## start Records supplied
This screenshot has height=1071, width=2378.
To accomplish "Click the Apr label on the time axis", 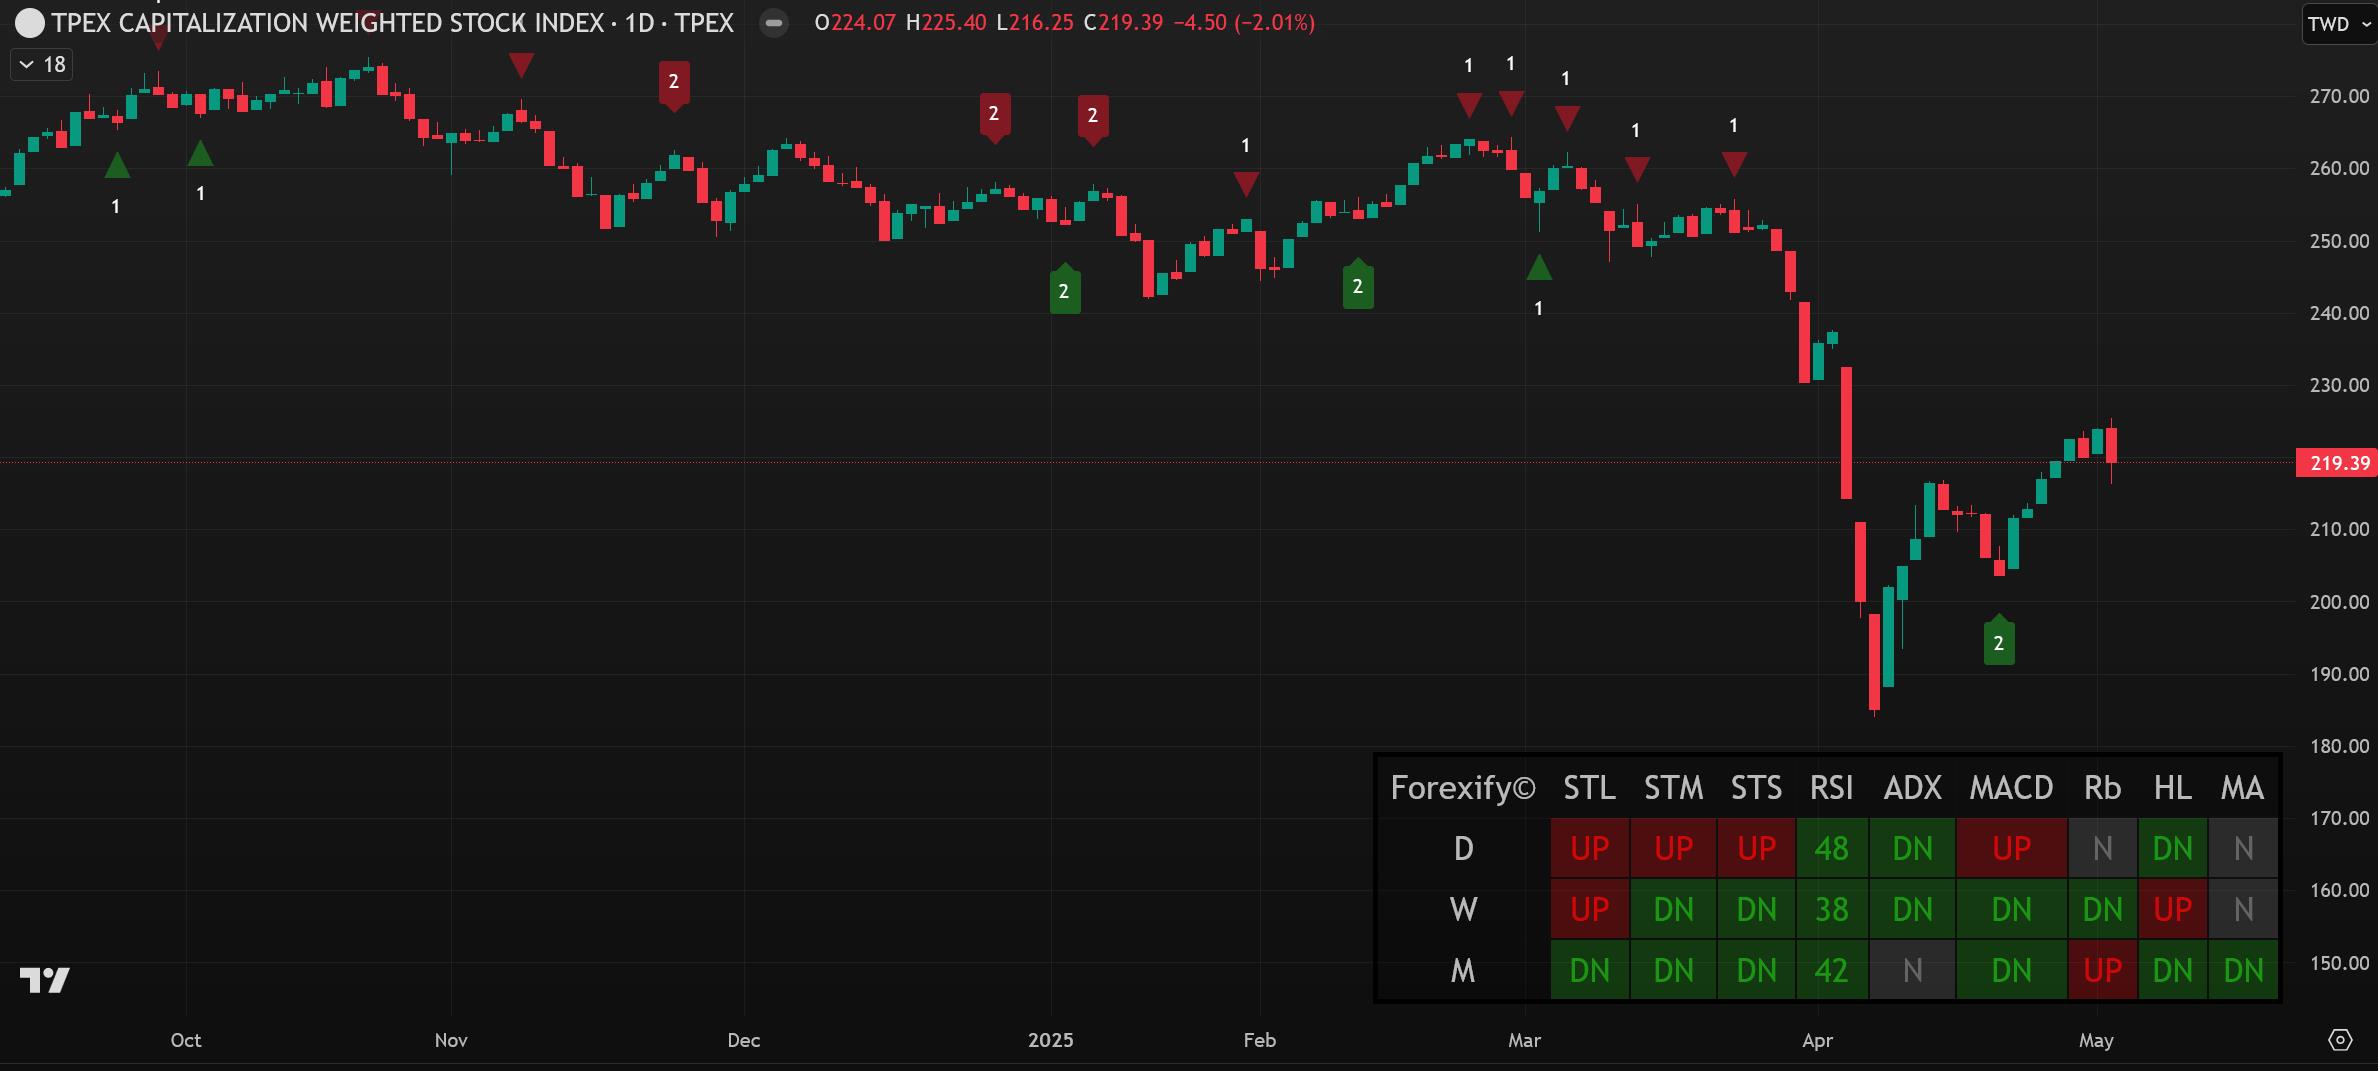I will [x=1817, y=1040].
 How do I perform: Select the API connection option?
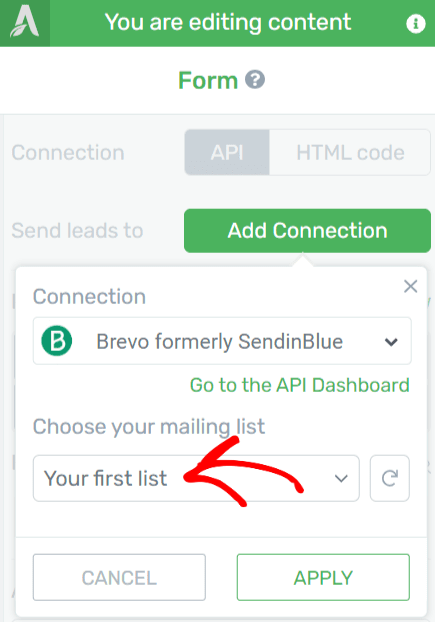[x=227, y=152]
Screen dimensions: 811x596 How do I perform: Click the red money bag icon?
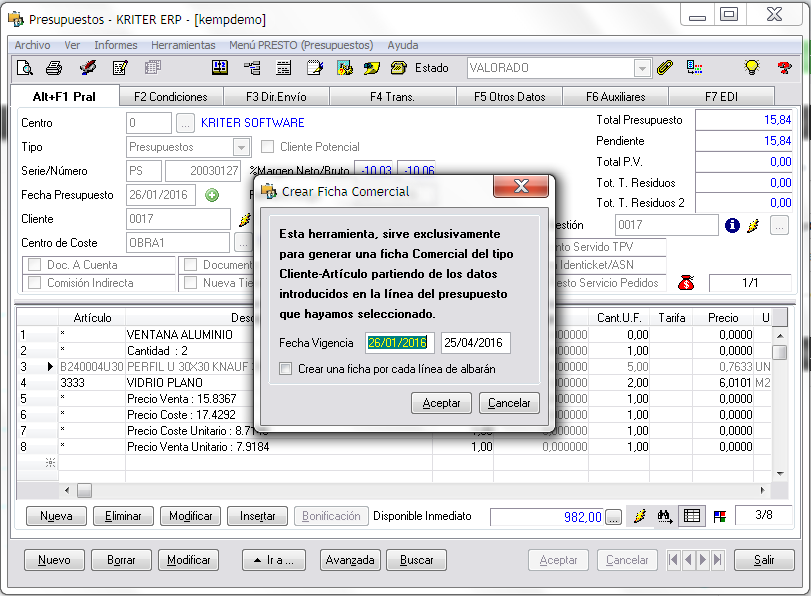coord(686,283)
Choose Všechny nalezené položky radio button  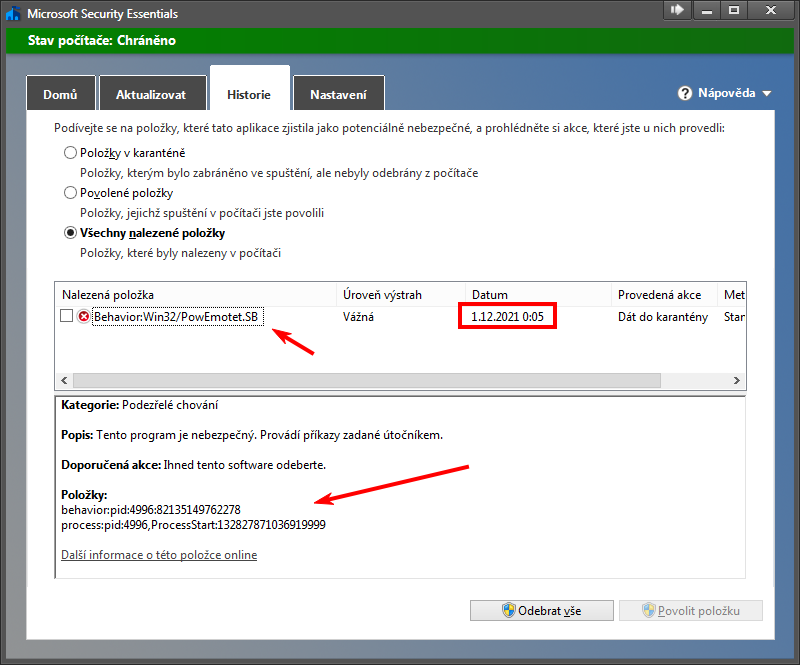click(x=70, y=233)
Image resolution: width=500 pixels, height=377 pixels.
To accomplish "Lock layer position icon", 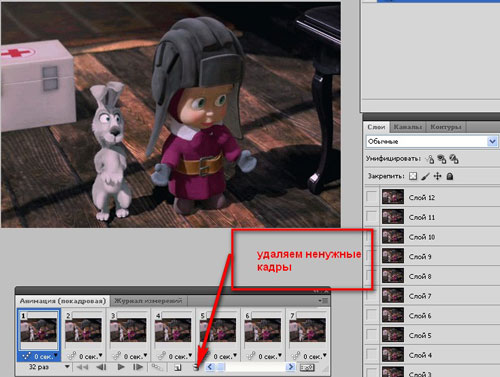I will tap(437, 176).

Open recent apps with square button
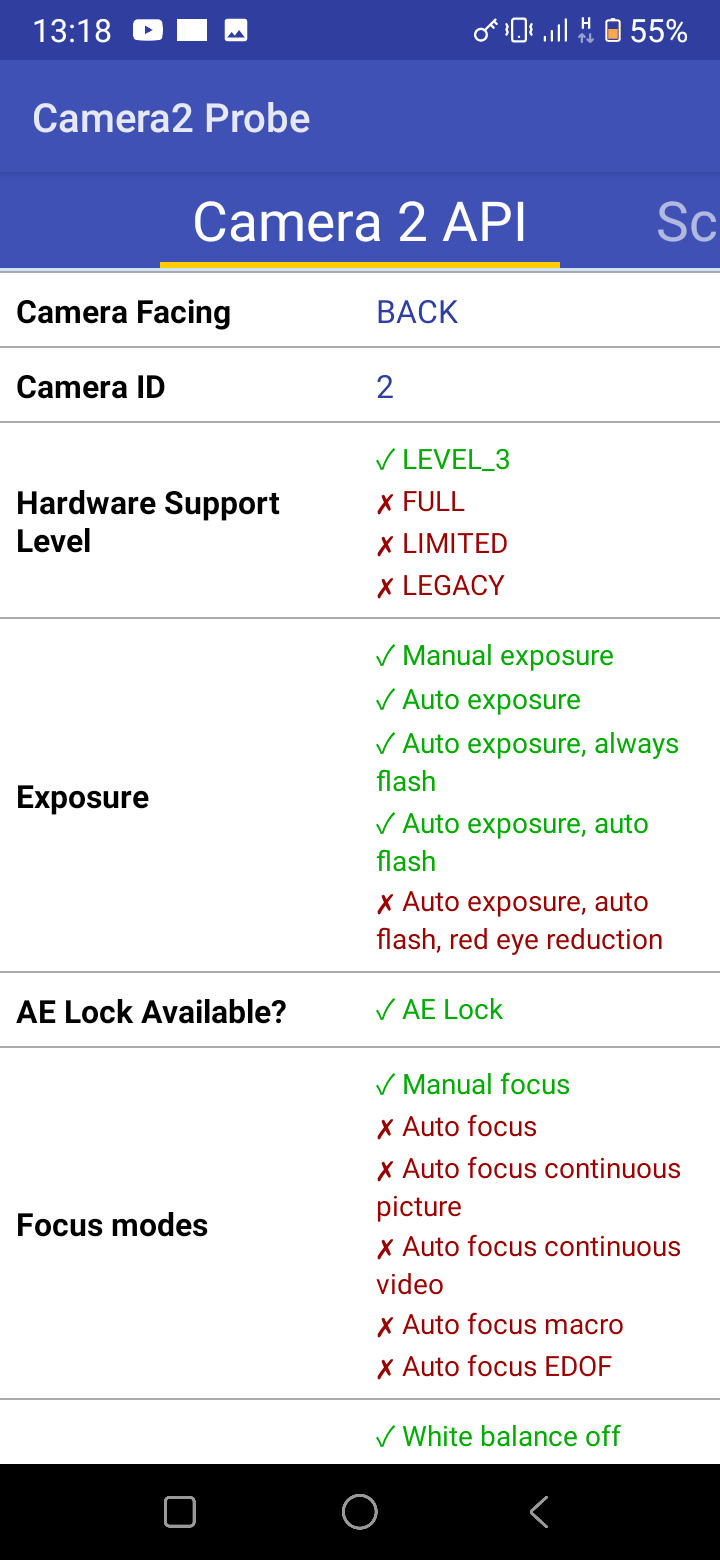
## end Records supplied
Collect every line of the records above that contains the string "width", matching its case exactly.

This screenshot has height=1071, width=2378.
Image resolution: width=500 pixels, height=377 pixels.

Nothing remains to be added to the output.